◆ **ZADANIE**
Powtórz bez żadnych zmian cały poniższy wątek o klientach Jabbera.

◆ **PODANY TEKST**
--------------------------------

# Klient Jabbera

## Yatmai

Skosztowałem ostatnio Jabbera. Na początku było ciężko się wbić w całkiem nową sieć, ale jakoś się udało (btw thx dla Poe i Yogi'ego  :Wink:  ). Troche mało znajomków, ale odpaliłem transport gadu, namówiłem parę osób na jabbera i nie jest tak źle. Teraz sobie klacham w najlepsze na jid.pl i z dumą widzę jak co chwila wylatują serwery gadu  :Wink: 

Generalnie sam jabber mi się spodobał, problem mam z klientem. Pidgin jest na gtk i ma mało opcji do przegrzebania, Psi wygląda już lepiej, ale porównując go do takiego Kadu, to też ma strasznie biednie w opcjach. Myślałem też nad mcabberem, ale to może jak poznam lepiej samego jabbera  :Wink: 

Możecie mi coś zasugerować czego sami używacie, albo co by warto jeszcze spróbować ?  :Smile: 

----------

## pancurski

Osobiście używam Gajim. Nie bawiłem sie w żadne konfiguracje itd, zainstalowalem go razem z psi i pidginem, żeby porównac wyglad. Został własnie Gajim, najlepiej mi podpasował.

--------------------------------

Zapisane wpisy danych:
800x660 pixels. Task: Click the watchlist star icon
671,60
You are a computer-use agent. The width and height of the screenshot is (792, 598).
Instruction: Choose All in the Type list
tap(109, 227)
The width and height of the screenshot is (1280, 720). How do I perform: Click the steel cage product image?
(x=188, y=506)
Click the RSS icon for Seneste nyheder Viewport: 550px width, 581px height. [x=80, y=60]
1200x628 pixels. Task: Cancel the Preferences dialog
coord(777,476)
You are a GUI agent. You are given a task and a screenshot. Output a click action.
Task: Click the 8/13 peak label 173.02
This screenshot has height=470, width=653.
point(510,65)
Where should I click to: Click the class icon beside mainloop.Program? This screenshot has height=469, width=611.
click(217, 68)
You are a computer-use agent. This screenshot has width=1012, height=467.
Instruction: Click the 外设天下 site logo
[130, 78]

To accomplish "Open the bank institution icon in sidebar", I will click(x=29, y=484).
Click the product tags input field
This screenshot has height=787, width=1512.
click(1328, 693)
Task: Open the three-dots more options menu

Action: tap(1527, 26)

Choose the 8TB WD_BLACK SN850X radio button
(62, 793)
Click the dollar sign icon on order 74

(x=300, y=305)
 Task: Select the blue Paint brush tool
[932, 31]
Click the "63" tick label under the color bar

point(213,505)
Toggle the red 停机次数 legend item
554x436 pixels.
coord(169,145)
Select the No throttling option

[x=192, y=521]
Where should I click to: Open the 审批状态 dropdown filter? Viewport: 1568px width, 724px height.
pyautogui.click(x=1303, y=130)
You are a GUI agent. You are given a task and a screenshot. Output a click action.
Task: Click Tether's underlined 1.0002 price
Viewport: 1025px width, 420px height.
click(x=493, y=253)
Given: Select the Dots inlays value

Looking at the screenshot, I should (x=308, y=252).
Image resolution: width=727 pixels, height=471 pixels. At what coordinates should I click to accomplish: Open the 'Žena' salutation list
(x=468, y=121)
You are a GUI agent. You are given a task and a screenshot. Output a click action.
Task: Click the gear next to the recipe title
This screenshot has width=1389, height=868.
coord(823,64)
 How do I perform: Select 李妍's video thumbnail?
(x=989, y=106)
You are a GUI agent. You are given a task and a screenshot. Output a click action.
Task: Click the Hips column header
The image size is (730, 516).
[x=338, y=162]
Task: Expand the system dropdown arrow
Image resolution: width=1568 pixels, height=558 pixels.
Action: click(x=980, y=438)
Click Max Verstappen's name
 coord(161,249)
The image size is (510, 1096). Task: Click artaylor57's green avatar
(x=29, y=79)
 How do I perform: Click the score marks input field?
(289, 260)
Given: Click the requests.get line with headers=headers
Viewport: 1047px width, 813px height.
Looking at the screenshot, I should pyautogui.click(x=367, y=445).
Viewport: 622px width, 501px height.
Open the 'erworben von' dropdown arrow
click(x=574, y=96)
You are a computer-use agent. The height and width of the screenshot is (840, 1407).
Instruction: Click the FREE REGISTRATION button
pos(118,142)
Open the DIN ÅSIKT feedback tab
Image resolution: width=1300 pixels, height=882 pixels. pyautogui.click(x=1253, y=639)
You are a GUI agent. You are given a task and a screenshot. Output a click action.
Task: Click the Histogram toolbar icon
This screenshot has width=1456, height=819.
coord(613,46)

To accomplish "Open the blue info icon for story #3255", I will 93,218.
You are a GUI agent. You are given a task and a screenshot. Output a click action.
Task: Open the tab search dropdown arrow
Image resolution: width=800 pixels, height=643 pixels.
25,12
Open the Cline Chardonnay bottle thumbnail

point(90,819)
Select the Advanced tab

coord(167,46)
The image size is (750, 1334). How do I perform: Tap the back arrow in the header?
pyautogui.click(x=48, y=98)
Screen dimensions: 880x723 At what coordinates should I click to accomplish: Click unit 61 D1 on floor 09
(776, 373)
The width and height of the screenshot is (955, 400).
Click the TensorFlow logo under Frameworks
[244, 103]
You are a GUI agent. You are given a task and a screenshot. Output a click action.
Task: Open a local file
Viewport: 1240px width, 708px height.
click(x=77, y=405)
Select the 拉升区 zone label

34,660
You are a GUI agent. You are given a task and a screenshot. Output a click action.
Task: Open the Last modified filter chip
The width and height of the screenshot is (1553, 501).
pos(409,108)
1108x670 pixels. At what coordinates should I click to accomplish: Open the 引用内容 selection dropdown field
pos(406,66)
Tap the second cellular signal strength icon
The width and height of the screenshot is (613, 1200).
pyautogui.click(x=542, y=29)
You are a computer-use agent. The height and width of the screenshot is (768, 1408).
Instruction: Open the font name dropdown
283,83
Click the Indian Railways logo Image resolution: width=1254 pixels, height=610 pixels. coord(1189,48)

--------------------------------

◆ **ODPOWIEDŹ**
# Klient Jabbera

## Yatmai

Skosztowałem ostatnio Jabbera. Na początku było ciężko się wbić w całkiem nową sieć, ale jakoś się udało (btw thx dla Poe i Yogi'ego  :Wink:  ). Troche mało znajomków, ale odpaliłem transport gadu, namówiłem parę osób na jabbera i nie jest tak źle. Teraz sobie klacham w najlepsze na jid.pl i z dumą widzę jak co chwila wylatują serwery gadu  :Wink: 

Generalnie sam jabber mi się spodobał, problem mam z klientem. Pidgin jest na gtk i ma mało opcji do przegrzebania, Psi wygląda już lepiej, ale porównując go do takiego Kadu, to też ma strasznie biednie w opcjach. Myślałem też nad mcabberem, ale to może jak poznam lepiej samego jabbera  :Wink: 

Możecie mi coś zasugerować czego sami używacie, albo co by warto jeszcze spróbować ?  :Smile: 

----------

## pancurski

Osobiście używam Gajim. Nie bawiłem sie w żadne konfiguracje itd, zainstalowalem go razem z psi i pidginem, żeby porównac wyglad. Został własnie Gajim, najlepiej mi podpasował.